Foi este o único sinal que pôde colher.

Vagou depois por muito tempo pela rua, e só se recolheu para casa estando já a noite adiantada. Ao chegar à porta de casa abriu-se o postigo de uma rótula contígua, e uma voz de mulher perguntou:

— Então vizinho, nada?

— Nada, vizinha, respondeu o compadre com voz desanimada.

— Ora, quando eu lhe digo que aquela criança tem maus bofes...

— Vizinha, isto não são coisas que se digam...

— Digo-lhe e repito-lhe que tem maus bofes... Deus permita que não, mas aquilo não tem bom fim...

— Oh! senhora, replicou o compadre muito irritado, que tem a senhora com a minha vida e mais das coisas que me pertencem? Meta-se consigo, cuide nos seus bilros e na sua renda, e deixe a vida alheia.

Entrou depois para casa murmurando:

— Um dia faço aqui uma estralada com esta mulher: é sempre isto! parece um agouro!

Toda a noite levou o pobre homem acordado a pensar nos meios de achar o pequeno: e depois de ter formado mil planos, disse consigo:

— Em último lugar vou ter com o major Vidigal.

E esperou que o dia voltasse para prosseguir em suas pesquisas.

Entretanto vamos satisfazer ao leitor, que há de talvez ter curiosidade de saber onde se meteu o pequeno.

Com os emigrados de Portugal veio também para o Brasil a praga dos ciganos. Gente ociosa e de poucos escrúpulos, ganharam eles aqui reputação bem merecida dos mais refinados velhacos: ninguém que tivesse juízo se metia com eles em negócio, porque tinha certeza de levar carolo. A poesia de seus costumes e de suas crenças, de que muito se fala, deixaram-na da outra banda do oceano; para cá só trouxeram maus hábitos, eperteza e velhacaria, e se não, o nosso Leonardo pode dizer alguma coisa a respeito. Viviam em quase completa ociosidade; não tinham noite sem festa. Moravam ordinariamente um pouco arredados das ruas populares, e viviam em plena liberdade. As mulheres trajavam com certo luxo relativo aos seus haveres: usavam muito de rendas e fitas; davam preferência a tudo quanto era encarnado, e nenhuma delas dispensava pelo menos um cordão de ouro ao pescoço; os homens não tinham outra distinção mais do que alguns traços fisionômicos particulares que os faziam conhecidos.

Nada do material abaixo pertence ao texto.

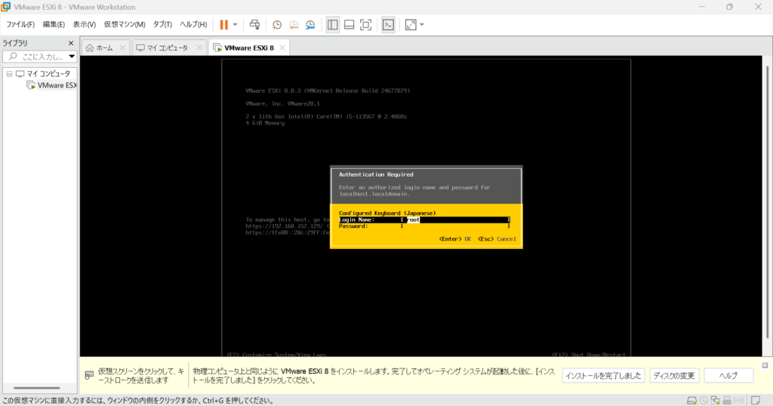
Task: Click the ディスクの変更 button
Action: [673, 376]
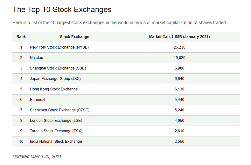This screenshot has width=251, height=165.
Task: Click Shanghai Stock Exchange (SSE) entry
Action: pos(58,68)
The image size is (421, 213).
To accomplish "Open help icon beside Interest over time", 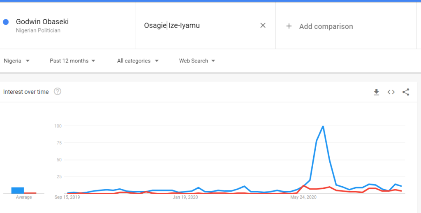I will 58,92.
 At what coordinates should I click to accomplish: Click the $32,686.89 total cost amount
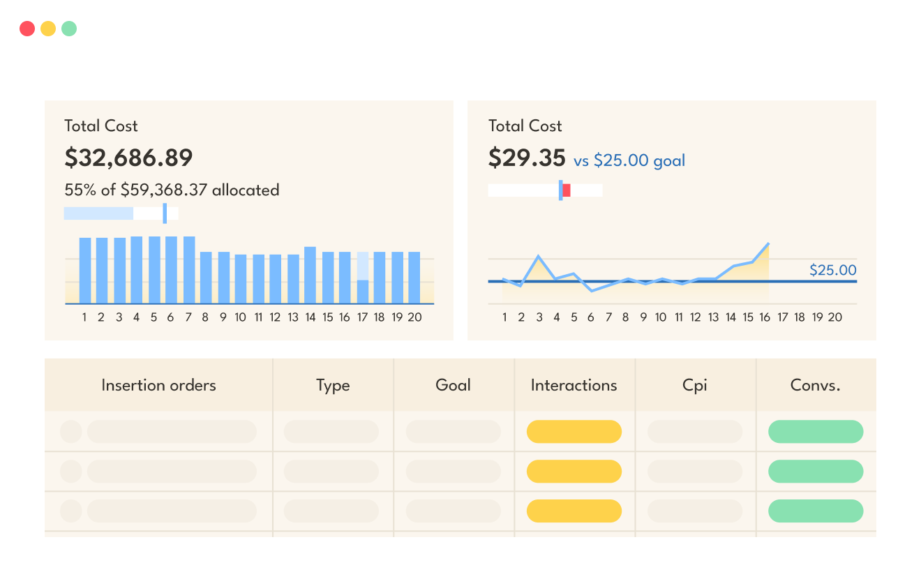point(128,158)
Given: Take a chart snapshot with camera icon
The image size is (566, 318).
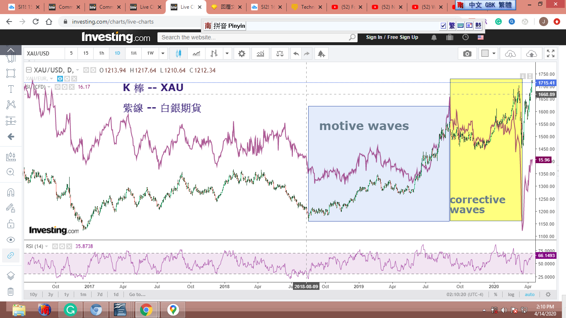Looking at the screenshot, I should 467,53.
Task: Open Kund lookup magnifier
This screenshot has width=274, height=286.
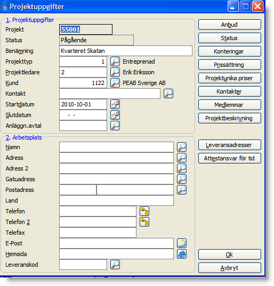Action: coord(115,83)
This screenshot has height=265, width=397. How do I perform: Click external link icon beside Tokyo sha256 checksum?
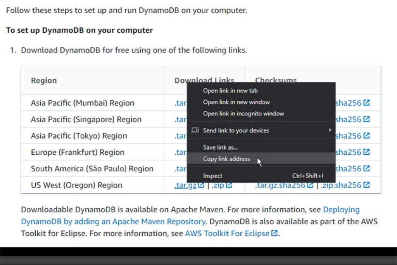pyautogui.click(x=366, y=136)
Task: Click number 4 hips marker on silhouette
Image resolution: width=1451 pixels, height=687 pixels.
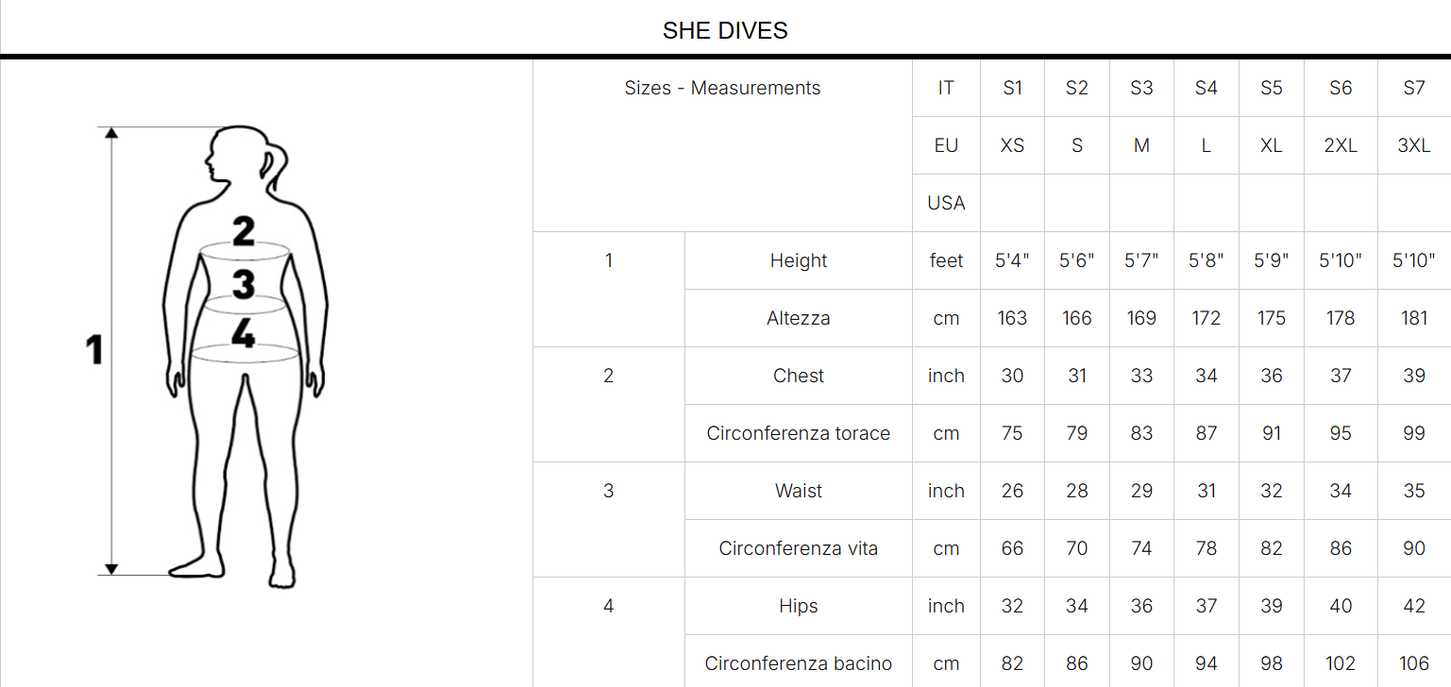Action: coord(244,332)
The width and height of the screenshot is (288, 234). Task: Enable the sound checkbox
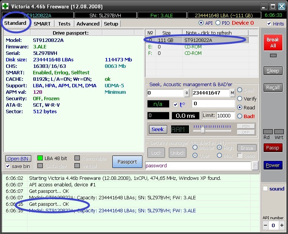[x=265, y=189]

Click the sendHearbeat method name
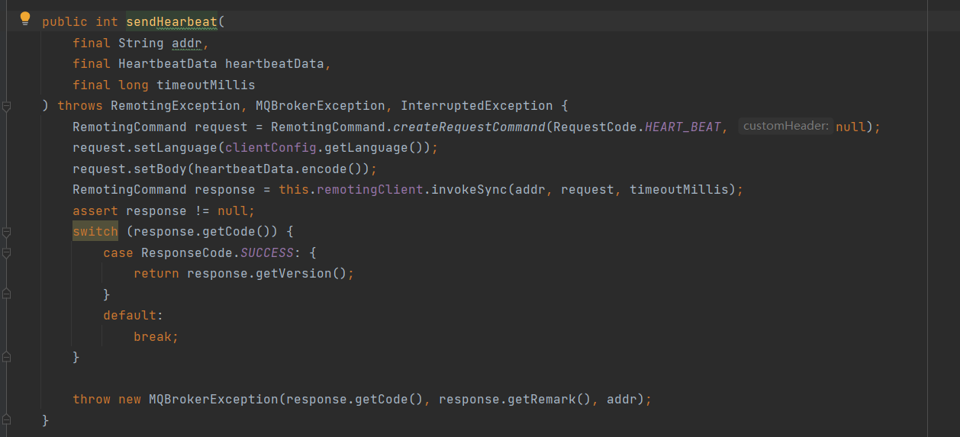pos(172,22)
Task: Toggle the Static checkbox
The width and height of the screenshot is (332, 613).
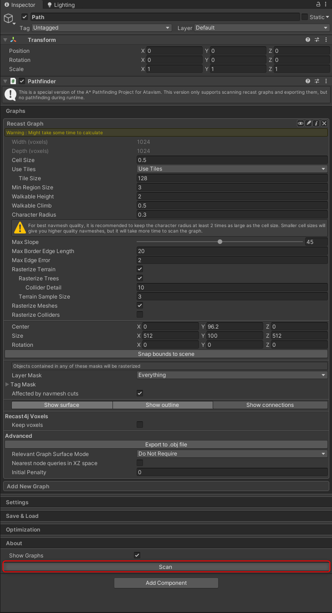Action: 305,17
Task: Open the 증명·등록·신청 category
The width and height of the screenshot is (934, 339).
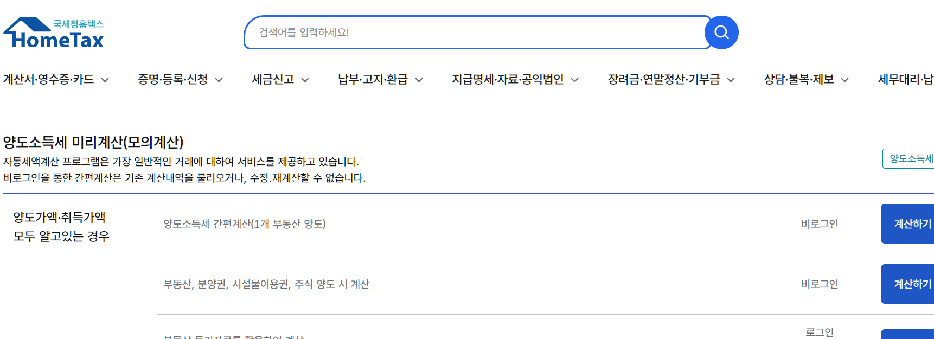Action: tap(173, 79)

Os dois meninos com quem o pequeno fugitivo travara amizade pertenciam a uma família dessa gente que morava no largo do Rossio, lugar que tinha por isso até algum tempo o nome de campo dos Ciganos. Tinham esses meninos, como dissemos, pouco mais ou menos a mesma idade que ele: porém acostumados à vida vagabunda, conheciam toda a cidade, e a percorriam sós, sem que isso causasse cuidado a seus pais; nunca faltavam a acompanhamento de via-sacra, nem a outra qualquer coisa desse gênero. Encontrando-se nessa noite, como já sabem os leitores, com o nosso futuro clérigo, a ele se associaram, e o carregaram para casa de seus pais, onde, como de costume, havia festa de ciganos (e este costume ainda hoje se conserva); faziam, dissemos, festa todos os dias, porém motivavam-na sempre. Hoje era um batizado, amanhã um casamento, agora anos deste, logo anos daquele, festa deste, festa daquele santo. Na noite de que tratamos havia um oratório armado, e festejava-se um santo de sua devoção; não lhe sabemos o nome.

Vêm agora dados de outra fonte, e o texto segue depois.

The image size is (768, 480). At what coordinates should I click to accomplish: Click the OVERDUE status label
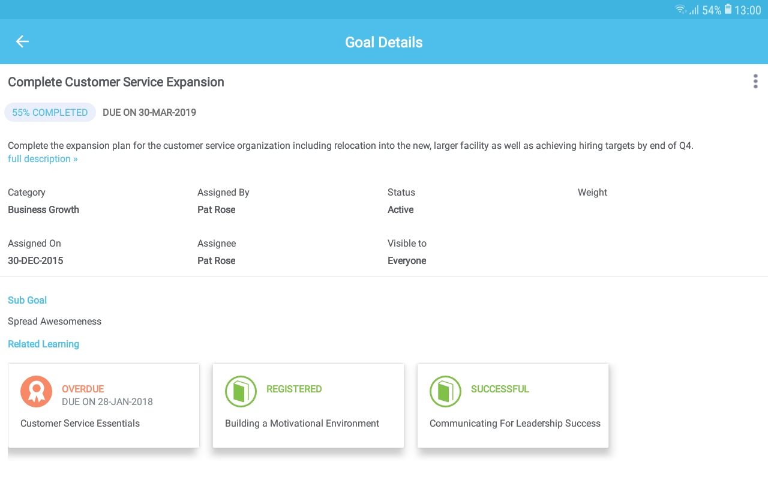[x=83, y=389]
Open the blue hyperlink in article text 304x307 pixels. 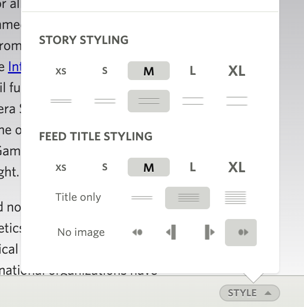(14, 67)
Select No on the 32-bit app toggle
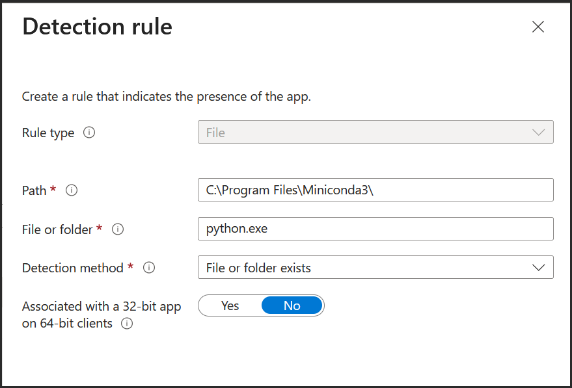The width and height of the screenshot is (572, 388). point(292,305)
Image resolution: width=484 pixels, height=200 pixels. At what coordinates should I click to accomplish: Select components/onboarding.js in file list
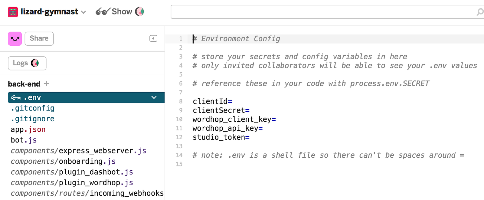[63, 161]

Pelo caminho o menino teve alguns escrúpulos e quis voltar, porém os outros tal pintura lhe fizeram do que ele ia ver se os acompanhasse, que decidiu-se a segui-los até onde quisessem.

Chegaram enfim à casa, onde já tinha começado a festa.

Ao lado esquerdo da sala estava o oratório iluminado por algumas pequenas velas de cera, sobre uma mesa coberta com uma toalha branca, servia-lhe de espaldar uma colcha de chita com folhos. Em roda da sala estavam colocados assentos de toda a natureza, bancos, cadeiras, etc., onde se assentavam os convidados. Não eram estes em pequeno número, eram ciganos e gente do país; traziam toilettes de toda a casta, do sofrível para baixo; mostravam-se alegres e dispostos a aproveitarem bem a noite.

Os meninos entraram sem que alguém reparasse neles e foram colocar-se junto do oratório.

Daí a pouco começou o fado.

Todos sabem o que é fado, essa dança tão voluptuosa, tão variada, que parece filha do mais apurado estudo da arte. Uma simples viola serve melhor do que instrumento algum para o efeito.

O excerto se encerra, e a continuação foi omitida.